7月18日から30日までトルコで開催された聴覚障害者の国際スポーツ大会、デフリンピックで、狩野監督率いるバレーボールの女子日本代表が金メダルを獲得した。
「選手たちがすごく集中してくれて、全試合、セットを落とさず勝つことができたので、あまりにできすぎで、一生分の運を使い果たしたんじゃないかと思ったぐらいです(笑)。選手たちが喜んでいる姿を見て、『あーよかったね、日本に帰れるね。ちゃんと結果を残せたね』という思いでした」
狩野監督は選手時代、Vリーグの茂原や久光製薬で長年活躍し、デンマークリーグでもプレーした。Vリーグでサーブレシーブ賞を獲得したこともある安定感のある守備と巧みな攻撃を買われて全日本にも選出され、2008年北京五輪に出場した。2012年ロンドン五輪代表で、現在はPFUに所属する狩野舞子の姉でもある。

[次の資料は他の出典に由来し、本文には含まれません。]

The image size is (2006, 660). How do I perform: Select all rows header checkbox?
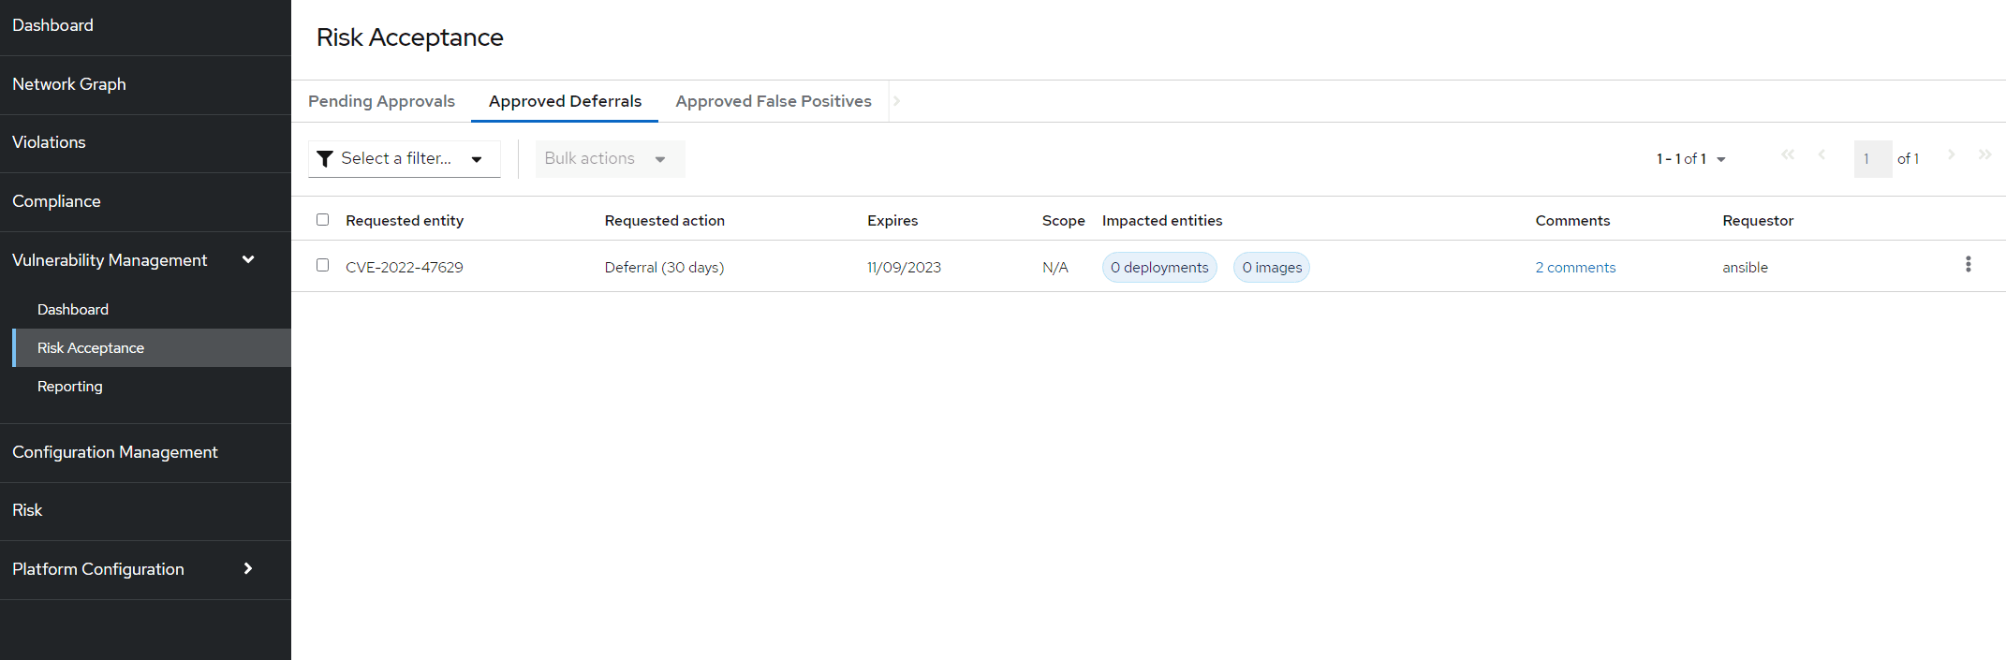tap(322, 220)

2011年の現役引退後、当時の監督に声をかけられ……。
狩野美雪は2011年に現役を引退したあと、デフバレーボール女子日本代表の今井起之監督から、「手伝ってほしい」と声をかけられた。今井監督は東京学芸大学時代のバレー部の後輩だった。チームは2013年デフリンピックでの金メダル獲得を目指していたが、当時、今井監督は末期がんを患っていた。
狩野が初めてデフバレーチームの練習に参加したのは2011年7月2日だった。入院していた今井監督に「一緒に合宿に来て。外出許可をとるから」と誘われたが、実際には外出許可が出るような状態ではなく、狩野は1人で合宿に参加し、練習後に「終わったよ」と電話で話した。その翌日の明け方、今井監督は息を引き取った。まだ33歳だった。

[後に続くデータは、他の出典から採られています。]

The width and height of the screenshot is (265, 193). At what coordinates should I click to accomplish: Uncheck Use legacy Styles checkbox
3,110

狩野があとを引き継ぐことを決断するまでには3カ月あまりを要した。結婚したばかりということもあり、辞退も考えた。
「でも、今井君のお母さんに、『起之が、狩野さんがやってくれると言っていたので、お願いしますね』というふうに言われて、あれ? もしかして今井君にはめられたんじゃないかな、なんて思いましたよ」と狩野は苦笑する。